*What is required:*
Go through the data and retrieve each line that includes the string "will".

*Stored data:*
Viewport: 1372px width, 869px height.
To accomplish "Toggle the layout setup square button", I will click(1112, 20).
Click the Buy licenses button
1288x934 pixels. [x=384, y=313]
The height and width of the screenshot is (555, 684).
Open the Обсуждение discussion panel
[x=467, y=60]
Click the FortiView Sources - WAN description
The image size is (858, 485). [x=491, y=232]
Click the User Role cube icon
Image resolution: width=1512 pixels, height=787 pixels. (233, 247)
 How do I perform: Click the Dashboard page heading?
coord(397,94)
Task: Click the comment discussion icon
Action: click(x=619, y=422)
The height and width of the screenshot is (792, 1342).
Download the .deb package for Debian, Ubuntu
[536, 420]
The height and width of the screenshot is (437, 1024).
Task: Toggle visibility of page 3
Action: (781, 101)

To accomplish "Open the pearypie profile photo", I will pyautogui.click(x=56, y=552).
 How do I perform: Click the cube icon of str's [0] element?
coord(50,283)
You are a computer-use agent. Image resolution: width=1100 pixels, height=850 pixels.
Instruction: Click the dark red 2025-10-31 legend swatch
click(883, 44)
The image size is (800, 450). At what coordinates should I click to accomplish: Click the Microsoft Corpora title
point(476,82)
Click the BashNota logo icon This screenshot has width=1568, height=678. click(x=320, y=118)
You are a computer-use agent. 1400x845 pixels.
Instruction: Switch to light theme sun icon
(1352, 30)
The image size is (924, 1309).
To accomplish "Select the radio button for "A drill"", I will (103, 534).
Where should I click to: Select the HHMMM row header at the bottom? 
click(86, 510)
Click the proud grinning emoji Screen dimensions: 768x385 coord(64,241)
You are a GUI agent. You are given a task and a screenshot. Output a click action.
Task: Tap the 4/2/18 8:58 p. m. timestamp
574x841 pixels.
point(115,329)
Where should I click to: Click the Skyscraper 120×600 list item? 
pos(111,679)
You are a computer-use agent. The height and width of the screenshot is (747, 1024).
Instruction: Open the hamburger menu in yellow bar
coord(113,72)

*Written response:*
To accomplish "Toggle the layout setup square button", I will click(1112, 20).
To accomplish "Open the pearypie profile photo", I will pyautogui.click(x=56, y=552).
To accomplish "Select the radio button for "A drill"", I will (103, 534).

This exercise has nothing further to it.